++++ Material for this exercise
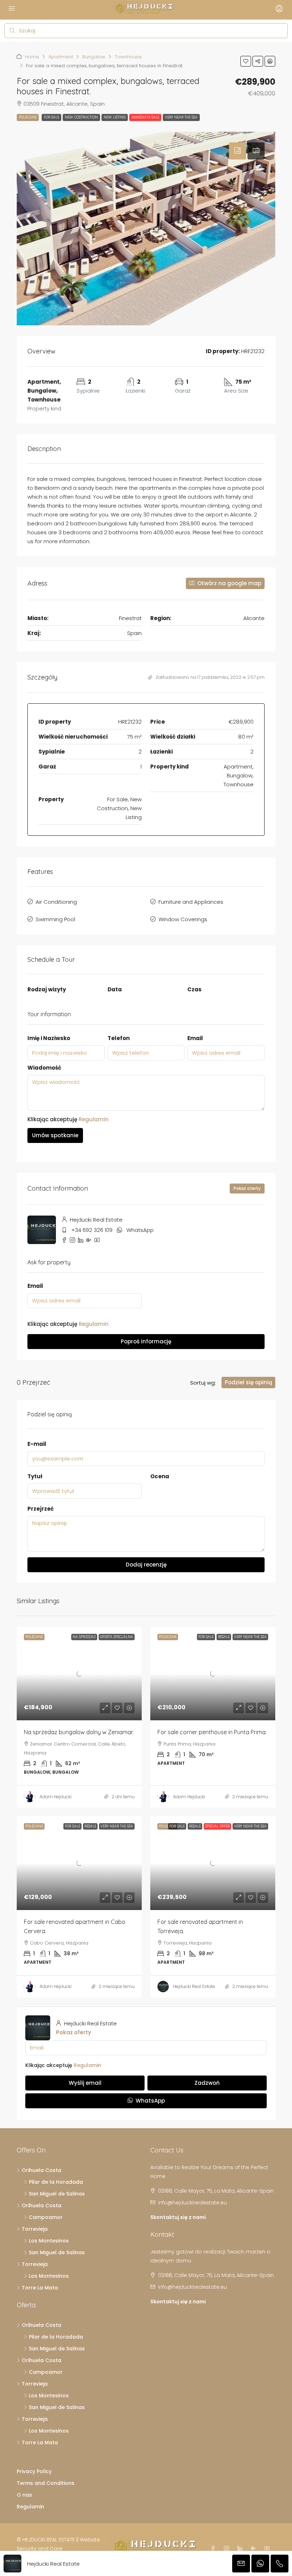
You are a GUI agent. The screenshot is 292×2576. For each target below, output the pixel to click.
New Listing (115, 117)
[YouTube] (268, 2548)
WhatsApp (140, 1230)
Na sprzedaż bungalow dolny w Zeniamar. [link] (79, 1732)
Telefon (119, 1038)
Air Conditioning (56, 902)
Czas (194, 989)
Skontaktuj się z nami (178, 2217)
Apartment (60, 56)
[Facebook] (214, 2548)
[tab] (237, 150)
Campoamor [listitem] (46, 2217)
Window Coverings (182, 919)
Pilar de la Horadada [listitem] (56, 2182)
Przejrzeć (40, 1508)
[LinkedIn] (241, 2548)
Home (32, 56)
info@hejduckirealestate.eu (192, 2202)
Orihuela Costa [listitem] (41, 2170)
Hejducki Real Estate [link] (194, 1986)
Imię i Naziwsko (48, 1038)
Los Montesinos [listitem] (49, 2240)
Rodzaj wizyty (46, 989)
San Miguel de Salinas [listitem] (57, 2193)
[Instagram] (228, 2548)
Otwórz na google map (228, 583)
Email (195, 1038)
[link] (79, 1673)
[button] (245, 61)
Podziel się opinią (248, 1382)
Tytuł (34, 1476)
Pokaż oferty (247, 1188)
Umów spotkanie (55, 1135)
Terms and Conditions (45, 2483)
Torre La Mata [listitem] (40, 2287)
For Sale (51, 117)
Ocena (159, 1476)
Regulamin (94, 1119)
++++++++
About this exercise: Within the data above, the lines from the one with "Orihuela Costa [listitem] (41, 2170)" to the one with "Podziel się opinią (248, 1382)" must be repeated exactly; no other line belongs in the answer.

Answer space:
Orihuela Costa [listitem] (41, 2170)
Hejducki Real Estate [link] (194, 1986)
Imię i Naziwsko (48, 1038)
Los Montesinos [listitem] (49, 2240)
Rodzaj wizyty (46, 989)
San Miguel de Salinas [listitem] (57, 2193)
[Instagram] (228, 2548)
Otwórz na google map (228, 583)
Email (195, 1038)
[link] (79, 1673)
[button] (245, 61)
Podziel się opinią (248, 1382)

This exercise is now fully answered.